Many people can admit to being single for months at a time. I know I can, and there is no shame in admitting that. You might even be surprised to learn that some of us haven't been in committed relationships, like ever.
The funny thing is, people all over are still nursing heartbreaks and healing from relationships that never really happened.
So, what's going on here?
Why are friends with benefits, one-night stands, casual flings, and almost relationships leaving us with bleeding hearts?
Why does everyone seek closure and struggle to move on from relationships that never were? After all, it was just dating, and things never got to the boyfriend and girlfriend stage.
I would think avoiding relationships would mean avoiding heartbreaks.
But many heartbroken people know better.
The current generation has it wrong as far as relationships go. We shun commitment because we think that will protect us from heartbreaks. We think committed relationships make us vulnerable.
While that's a fact, we have it wrong as far as short-term casual relationships go.
It seems we are running into even greater problems by avoiding lasting relationships. We think such relationships will get us hurt through cheating, abandonment, and cruel mind games.
But the hearts keep breaking anyway. The brevity of our relationships does not protect us
I think we got something entirely wrong. It does not require months of working on a relationship for the heart to get broken when the worst happens.
The heart can get committed from day one
And it takes a moment to break a heart. So, the idea that you have to date someone for months or years before the heart gets involved is total bullsh*t.

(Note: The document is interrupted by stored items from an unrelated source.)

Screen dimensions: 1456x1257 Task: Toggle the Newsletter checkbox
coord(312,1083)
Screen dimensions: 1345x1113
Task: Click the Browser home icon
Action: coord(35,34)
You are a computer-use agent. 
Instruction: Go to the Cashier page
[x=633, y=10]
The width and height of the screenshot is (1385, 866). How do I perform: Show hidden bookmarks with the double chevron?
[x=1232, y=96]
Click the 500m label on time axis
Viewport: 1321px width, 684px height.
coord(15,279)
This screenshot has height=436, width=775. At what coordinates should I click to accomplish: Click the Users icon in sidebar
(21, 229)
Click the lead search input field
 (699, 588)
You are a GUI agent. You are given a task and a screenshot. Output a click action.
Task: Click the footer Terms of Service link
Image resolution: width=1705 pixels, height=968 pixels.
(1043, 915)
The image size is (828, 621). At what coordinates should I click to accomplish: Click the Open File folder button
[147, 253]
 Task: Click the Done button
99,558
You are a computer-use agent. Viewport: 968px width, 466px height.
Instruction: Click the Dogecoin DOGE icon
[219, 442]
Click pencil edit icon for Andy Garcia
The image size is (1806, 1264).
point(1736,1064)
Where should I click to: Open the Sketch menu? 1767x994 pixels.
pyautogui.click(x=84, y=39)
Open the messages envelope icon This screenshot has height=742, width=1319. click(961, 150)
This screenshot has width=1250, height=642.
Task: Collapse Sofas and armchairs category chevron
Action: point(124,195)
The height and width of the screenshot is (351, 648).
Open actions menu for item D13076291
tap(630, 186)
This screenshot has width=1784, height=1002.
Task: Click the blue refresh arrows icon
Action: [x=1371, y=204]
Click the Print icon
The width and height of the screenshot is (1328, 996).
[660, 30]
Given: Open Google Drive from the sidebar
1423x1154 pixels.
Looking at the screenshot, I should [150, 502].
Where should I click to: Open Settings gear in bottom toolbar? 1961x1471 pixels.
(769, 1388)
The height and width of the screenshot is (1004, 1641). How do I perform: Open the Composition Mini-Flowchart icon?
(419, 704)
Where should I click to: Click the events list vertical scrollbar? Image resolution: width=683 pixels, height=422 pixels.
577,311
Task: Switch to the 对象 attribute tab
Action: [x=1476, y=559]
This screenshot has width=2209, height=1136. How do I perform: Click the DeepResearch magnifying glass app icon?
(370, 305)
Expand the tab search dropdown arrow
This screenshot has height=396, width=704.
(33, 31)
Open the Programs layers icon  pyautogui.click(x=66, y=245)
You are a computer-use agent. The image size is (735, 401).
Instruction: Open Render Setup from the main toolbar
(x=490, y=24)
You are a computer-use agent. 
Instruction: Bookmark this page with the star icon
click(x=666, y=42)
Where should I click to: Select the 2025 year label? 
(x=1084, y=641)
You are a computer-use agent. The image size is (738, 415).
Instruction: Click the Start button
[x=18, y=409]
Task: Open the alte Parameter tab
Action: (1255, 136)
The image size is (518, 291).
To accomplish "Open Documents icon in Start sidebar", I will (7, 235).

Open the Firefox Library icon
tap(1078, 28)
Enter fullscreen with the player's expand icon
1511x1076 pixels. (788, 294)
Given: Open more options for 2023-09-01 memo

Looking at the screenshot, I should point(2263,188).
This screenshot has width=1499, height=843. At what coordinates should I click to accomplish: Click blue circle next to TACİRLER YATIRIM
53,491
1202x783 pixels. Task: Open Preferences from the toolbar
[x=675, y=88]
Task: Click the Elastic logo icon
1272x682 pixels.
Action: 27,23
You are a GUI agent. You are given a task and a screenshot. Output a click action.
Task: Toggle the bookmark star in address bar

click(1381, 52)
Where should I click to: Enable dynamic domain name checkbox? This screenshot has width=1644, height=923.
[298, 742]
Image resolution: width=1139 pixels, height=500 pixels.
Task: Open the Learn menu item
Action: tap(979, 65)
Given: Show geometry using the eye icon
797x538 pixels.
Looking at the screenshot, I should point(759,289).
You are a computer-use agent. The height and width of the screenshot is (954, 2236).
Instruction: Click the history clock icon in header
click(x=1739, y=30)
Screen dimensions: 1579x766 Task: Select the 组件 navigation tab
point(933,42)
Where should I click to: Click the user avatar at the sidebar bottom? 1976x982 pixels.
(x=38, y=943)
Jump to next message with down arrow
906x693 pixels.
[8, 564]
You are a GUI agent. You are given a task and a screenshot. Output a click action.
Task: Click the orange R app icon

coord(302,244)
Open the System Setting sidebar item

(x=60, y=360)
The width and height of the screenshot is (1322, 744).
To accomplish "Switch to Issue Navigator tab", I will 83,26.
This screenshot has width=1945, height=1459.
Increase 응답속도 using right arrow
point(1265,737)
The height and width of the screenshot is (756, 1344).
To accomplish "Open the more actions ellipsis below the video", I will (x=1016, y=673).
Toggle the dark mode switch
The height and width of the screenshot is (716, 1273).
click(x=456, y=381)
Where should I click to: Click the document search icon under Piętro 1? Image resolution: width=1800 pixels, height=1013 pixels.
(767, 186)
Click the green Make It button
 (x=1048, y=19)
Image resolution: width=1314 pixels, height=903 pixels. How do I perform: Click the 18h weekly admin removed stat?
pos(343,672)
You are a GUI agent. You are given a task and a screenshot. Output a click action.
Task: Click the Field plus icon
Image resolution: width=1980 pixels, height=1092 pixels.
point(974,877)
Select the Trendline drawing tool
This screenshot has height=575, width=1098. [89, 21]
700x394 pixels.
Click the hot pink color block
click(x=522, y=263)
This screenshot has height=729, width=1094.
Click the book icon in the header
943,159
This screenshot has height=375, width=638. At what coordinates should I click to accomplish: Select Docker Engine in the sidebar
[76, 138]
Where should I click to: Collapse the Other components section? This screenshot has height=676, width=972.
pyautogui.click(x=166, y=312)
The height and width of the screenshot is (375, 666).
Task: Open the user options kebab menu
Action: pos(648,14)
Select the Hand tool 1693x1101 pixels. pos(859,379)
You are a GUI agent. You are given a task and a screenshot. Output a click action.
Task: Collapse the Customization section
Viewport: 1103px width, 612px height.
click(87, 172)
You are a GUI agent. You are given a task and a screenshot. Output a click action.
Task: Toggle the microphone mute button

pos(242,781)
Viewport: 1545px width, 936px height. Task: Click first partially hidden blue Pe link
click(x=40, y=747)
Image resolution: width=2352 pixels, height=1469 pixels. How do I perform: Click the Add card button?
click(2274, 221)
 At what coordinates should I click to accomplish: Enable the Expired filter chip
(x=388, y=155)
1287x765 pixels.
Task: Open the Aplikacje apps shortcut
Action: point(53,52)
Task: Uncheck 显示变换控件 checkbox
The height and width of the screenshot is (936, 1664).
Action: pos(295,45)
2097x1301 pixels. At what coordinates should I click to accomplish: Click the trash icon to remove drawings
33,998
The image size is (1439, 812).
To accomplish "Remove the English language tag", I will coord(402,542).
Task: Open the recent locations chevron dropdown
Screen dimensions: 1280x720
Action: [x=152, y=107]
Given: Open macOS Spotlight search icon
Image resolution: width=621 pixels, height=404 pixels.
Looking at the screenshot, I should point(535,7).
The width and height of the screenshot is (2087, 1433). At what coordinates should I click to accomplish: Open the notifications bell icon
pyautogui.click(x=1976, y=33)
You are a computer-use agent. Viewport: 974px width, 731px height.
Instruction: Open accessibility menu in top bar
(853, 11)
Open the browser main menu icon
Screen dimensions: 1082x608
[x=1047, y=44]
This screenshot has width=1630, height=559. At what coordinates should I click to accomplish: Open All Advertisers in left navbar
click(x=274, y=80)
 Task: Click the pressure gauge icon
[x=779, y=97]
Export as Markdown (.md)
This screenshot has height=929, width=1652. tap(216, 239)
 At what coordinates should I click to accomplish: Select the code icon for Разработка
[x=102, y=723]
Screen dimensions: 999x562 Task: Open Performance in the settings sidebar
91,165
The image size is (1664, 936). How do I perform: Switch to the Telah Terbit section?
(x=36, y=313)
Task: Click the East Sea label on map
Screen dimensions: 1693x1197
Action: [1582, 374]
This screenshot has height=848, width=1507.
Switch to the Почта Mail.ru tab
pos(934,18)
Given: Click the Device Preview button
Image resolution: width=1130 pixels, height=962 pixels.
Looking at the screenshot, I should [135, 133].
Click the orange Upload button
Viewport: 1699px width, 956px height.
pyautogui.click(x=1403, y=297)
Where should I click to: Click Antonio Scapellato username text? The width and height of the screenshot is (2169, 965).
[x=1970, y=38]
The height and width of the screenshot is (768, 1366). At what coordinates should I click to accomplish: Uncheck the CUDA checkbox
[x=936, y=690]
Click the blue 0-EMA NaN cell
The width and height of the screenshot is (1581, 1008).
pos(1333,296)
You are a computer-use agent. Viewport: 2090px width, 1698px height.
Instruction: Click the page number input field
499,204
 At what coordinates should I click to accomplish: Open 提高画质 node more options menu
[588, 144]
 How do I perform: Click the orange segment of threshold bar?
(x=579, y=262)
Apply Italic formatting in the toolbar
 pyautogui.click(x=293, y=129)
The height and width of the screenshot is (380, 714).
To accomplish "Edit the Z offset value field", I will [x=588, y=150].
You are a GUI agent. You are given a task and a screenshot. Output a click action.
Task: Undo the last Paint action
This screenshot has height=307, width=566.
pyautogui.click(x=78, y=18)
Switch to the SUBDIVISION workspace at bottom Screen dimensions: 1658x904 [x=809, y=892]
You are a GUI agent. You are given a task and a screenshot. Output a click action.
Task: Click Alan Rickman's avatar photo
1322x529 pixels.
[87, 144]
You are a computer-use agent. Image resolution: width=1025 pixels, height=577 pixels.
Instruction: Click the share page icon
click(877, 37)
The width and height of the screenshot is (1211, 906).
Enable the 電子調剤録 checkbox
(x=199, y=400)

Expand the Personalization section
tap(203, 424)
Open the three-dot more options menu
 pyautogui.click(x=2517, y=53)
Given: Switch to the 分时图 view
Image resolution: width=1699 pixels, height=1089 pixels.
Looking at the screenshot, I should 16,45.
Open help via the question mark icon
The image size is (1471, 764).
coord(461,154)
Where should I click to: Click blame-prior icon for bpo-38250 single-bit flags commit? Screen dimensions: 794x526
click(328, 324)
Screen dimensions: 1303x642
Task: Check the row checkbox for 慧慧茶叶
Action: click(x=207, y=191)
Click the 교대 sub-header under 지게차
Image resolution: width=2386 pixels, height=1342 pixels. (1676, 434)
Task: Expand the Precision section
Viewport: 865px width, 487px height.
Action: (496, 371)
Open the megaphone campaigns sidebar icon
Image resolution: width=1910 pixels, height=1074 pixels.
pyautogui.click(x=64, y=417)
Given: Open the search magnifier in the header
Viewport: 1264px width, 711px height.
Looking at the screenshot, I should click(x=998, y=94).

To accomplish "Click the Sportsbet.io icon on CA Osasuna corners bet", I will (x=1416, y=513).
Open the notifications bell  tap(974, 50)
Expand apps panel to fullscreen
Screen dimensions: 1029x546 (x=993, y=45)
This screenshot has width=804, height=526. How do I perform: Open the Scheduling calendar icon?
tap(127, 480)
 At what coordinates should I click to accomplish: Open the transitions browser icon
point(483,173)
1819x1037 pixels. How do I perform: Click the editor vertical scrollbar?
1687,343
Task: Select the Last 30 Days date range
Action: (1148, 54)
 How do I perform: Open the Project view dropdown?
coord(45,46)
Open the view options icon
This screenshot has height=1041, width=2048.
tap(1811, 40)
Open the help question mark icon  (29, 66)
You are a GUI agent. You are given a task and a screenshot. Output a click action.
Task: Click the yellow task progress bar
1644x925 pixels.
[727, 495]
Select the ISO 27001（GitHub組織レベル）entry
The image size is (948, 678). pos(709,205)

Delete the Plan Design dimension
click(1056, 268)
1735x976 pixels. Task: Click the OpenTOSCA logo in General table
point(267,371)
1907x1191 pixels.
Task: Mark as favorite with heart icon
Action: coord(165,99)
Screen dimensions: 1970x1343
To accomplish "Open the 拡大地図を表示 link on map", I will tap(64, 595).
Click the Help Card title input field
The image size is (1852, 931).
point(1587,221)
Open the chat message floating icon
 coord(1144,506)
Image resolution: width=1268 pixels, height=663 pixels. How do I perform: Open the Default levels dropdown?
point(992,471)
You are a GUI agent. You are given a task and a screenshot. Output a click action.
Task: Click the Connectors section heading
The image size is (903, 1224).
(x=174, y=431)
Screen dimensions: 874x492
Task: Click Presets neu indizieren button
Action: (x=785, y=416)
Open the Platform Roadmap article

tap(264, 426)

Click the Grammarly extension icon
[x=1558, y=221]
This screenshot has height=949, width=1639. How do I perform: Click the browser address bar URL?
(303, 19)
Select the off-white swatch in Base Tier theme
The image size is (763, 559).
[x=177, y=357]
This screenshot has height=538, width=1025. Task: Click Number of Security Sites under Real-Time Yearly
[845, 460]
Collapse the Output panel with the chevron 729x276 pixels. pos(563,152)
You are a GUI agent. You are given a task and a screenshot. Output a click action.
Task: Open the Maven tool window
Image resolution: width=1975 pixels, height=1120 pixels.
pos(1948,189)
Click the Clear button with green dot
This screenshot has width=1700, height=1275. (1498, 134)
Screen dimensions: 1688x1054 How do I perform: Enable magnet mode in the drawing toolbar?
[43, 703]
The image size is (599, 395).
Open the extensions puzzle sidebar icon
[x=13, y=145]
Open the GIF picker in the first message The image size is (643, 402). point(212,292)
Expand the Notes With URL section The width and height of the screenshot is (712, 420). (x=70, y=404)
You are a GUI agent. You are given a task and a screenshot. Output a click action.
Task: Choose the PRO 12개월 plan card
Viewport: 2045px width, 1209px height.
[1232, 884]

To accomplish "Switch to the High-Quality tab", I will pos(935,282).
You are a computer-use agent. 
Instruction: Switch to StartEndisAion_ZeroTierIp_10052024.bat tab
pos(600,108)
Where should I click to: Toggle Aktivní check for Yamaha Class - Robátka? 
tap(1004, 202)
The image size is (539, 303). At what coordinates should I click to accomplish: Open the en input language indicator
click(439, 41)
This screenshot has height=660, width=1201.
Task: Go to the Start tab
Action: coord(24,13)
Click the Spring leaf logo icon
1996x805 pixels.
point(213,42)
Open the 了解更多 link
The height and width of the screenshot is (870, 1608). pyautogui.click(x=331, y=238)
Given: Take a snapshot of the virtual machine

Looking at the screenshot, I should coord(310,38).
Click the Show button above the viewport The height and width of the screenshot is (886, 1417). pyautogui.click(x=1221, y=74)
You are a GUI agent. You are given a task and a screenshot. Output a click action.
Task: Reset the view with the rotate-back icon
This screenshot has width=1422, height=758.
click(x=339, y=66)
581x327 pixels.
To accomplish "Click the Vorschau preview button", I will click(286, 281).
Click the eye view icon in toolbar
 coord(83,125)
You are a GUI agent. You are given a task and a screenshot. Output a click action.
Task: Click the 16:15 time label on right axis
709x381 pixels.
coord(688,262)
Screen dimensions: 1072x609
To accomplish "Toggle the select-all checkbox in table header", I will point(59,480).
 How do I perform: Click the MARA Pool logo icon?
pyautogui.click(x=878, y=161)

Don't be surprised that you spend copious amounts of time re-reading the texts, questioning friends, or wondering what the hell they meant that night you spent together watching the stars once it's over.
When you love, it does not matter how long it has been. Your heart can still be shattered into pieces.
You hate relationships because you don't want to feel jealous or lose yourself. But remember one thing: every good thing worth having will make you jealous and possessive, and yes, it will change you into a better person.
You kissed, hugged, spend special moments together, enjoyed adventures, spent memorable nights in each other's arms, and had a great time. And you expect that will just go away because you did not let it get too far.
That's where you are wrong
You already put yourself out there and started something. Just because you did not have the guts to see it through does not mean it's forgotten. Your heart hasn't, at least.
It still remembers the feeling of waking up to a sweet good morning text or going to bed after a stimulating conversation on the phone.
So, what has brief relationships gotten us? More heartbreaks than we ever imagined.
The worst part is that many people think all relationships lead to heartbreaks. We think we can do without them.
Then a day comes when we think casual is the way to go, but it's not.
The only thing you should understand is this: nobody can rule their hearts. It wants what it wants. Period.
You might try never to commit, but the heart does, and it bleeds when things end abruptly. All you are left with are the memories, and the wounds keep adding up as you keep getting into such relationships.
Your feelings are part of you. There is no way around that. If you think ditching the relationship the moment it gets serious is a form of protection, think again.
You cannot keep the heart from desiring what's in its nature to love. So, you might as well give it the best chance you can find and get into a stable, lasting relationship. Who knows? It might pay off.